The nation’s colleges and universities are scrambling to add courses to prepare students to fill the huge number of cybersecurity jobs that have arisen because of the exponential growth in hacking worldwide.
The extent of the problem isn’t clear; analysts say the number of job vacancies ranges from 100,000 to 350,000, with as many as 45,000 positions in California.
Ashton Mozano, a cybersecurity professor at the University of San Diego, says there are thousands of $80,000 entry-level jobs available to applicants who have nothing more than an undergraduate degree in computer science or computer engineering.
Analysts are trying to nail down the actual number of openings. But the shortfall is real.
A lot of the blame has been placed on academia for failing to train large numbers of students with targeted skills. Industry and government officials also are being criticized for failing to define their needs more clearly — a key component for helping colleges solve the labor shortage.
Several vocational schools, such as Hack Reactor and General Assembly, have popped up in Los Angeles in recent years to train people for variety of computer programming jobs, and they teach skills that would be beneficial in cybersecurity. UCLA Extension, USC, Cal State Fullerton, Cal State San Bernardino and Loyola Law School, among others, have cybersecurity programs.
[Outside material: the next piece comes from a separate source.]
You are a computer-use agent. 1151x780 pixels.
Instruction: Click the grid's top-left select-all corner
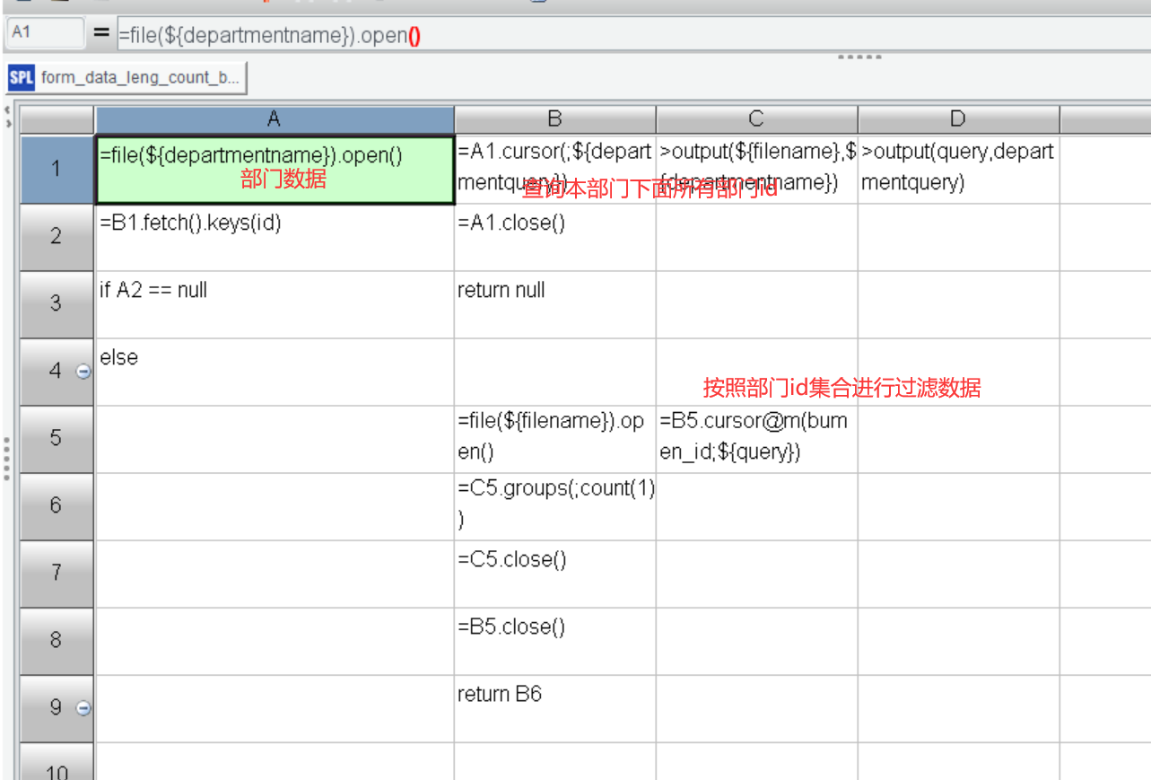coord(57,119)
The University of San Diego works closely with Circadence Corp., a San Diego company led by Mozano that specializes in the “gamification” of cybersecurity training. Students are exposed to high-resolution videos and graphics that give them a sense of what a real “hack attack” is like. They also use the immersive software to learn how to spot and prevent digital assaults.
Mozano is trying to change the way that students are taught in hopes of drawing larger numbers of people into the field quickly. “Certain academic fields in mathematics and engineering are infamous for presenting material in drab, monotonic, esoteric, non-interactive manners,” he said.
To make matters worse, cybersecurity suffers from an image problem.
The field pays well, but many computer science students would rather create new products and technologies for Apple or Google.
“Computer science is sexy. Cyber isn’t,” said P.K. Agarwal, regional dean of Northeastern University’s Silicon Valley campuses, which teach cybersecurity. The field offers high-stress jobs “where you can get fired if things go wrong, and no one pats you on the back if there were no problems overnight,” he added.